Take a look at the code below and make sure you understand what we are doing. Also note, that we’ve put year on the x-axis and month on the y-axis (you are free to switch them as neither orientation is more correct).

precip_data %>% 
  filter(STATE == "California", YEAR >= 1960, YEAR < 2025) %>% 
  
  ggplot(aes(y = factor(MONTH), x = YEAR)) + 
  geom_tile(aes(fill = percent_rank(Precip_inches)), color = "black") + 
  
  scale_fill_gradient2(low = "red", mid = "white", high = "blue", midpoint = 0.5) + 
  
  coord_equal() +
  theme_classic() +
  labs(y = "Month",
       fill = "Precip rank")

Do the precipitation data in CA display any seasonality? If so describe the seasonality.
Do you see any long-term trends in precipitation. For instance does it appear to be getting wetter or drier in CA?
Remake the graphic above for another state of interest. Examine the data and respond to the same questions above.

Seasonal plot

In many time-series data there are seasonal patterns (e.g. temperature, precipitation, streamflow,…). Displaying the data as a standard time-series plot where many years of data are shown as a single line can sometimes make it difficult to clearly identify and characterize these seasonal patterns.

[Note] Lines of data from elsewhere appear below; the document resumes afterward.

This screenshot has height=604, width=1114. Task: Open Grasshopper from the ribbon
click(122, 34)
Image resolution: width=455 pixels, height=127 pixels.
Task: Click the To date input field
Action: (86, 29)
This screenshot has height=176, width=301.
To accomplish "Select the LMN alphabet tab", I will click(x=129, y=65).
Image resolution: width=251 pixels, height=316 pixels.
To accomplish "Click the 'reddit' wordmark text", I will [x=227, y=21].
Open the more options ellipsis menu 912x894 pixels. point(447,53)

Let’s load in some data of atmospheric CO₂ concentrations that have been recorded at Mauna Loa, Hawaii since the late-1950s. The dataset has monthly average concentrations.

mauna_loa <- read_csv("https://stahlm.github.io/ENS_215/Data/Mauna_loa_CO2_data.csv", skip = 2)

Below I’m plotting a time-series of the monthly data. This graphic may look familiar to you – the data here is famous and often appears in discussions of climate change.

## Warning: Using `size` aesthetic for lines was deprecated in ggplot2 3.4.0.
## ℹ Please use `linewidth` instead.
## This warning is displayed once every 8 hours.
## Call `lifecycle::last_lifecycle_warnings()` to see where this warning was
## generated.

Do you observe any long-term trends?
Does there appear to be a seasonal signal in the data?

You mostl likely noticed above, that there is a both a long-term trend and a seasonal oscillation in CO₂ concentrations. Since the x-axis spans many decades it is difficult to identify what these seasonal trends are (e.g. does CO₂ peak annually in summer? spring? fall? winter?).

To more easily visualize the seasonal patterns we can create a seasonal plot. In this graphic we will have month (e.g. Jan through Dec) on the x-axis and CO₂ concentration on the y-axis. Each year is plotted as its own line. We color code the lines by year to allow for them to be visually differentiated.

In the plot below we are just plotting years 2010 onwards.

mauna_loa %>% 
  filter(Year >= 2010) %>% 
  ggplot(aes(x = Month, y = CO2_ppm, group = Year, color = Year)) +
  geom_line(linewidth = 1) +
  scale_color_gradient(low = "blue", high = "red") +
  
  theme_classic() +
  labs(title = expression("Atmospheric CO"[2]),
       subtitle = "Measured at Mauna Loa, Hawaii",
       x = "Month",
       y = expression("CO"[2]* " (ppm)"),
       caption = "Data source: NOAA/ESRL") +
  scale_x_continuous(breaks = seq(1:12))

You can see how much easier it is to identify the seasonal trends in this graphic as opposed to the standard time-series plot. You can also identify longer-term trends in the data.

Based on the graphic above:

Describe the seasonal patterns in CO₂ concentrations. Any ideas what might be responsible for these patterns? Discuss with you neighbors.
Do you seen any long-term trends in the data?

Now remake the above graphic, but this time include all of the years post 1958.

What do you observe?

Exercises

Create a monthly mean flow raster plot of the streamflow data in the flow data frame (similar to the graphic you made for precipitation)
Create a seasonal plot for the monthly mean flow using the flow data. Try making the graphic with all of the years. Also try making the graphic with just a subset of years.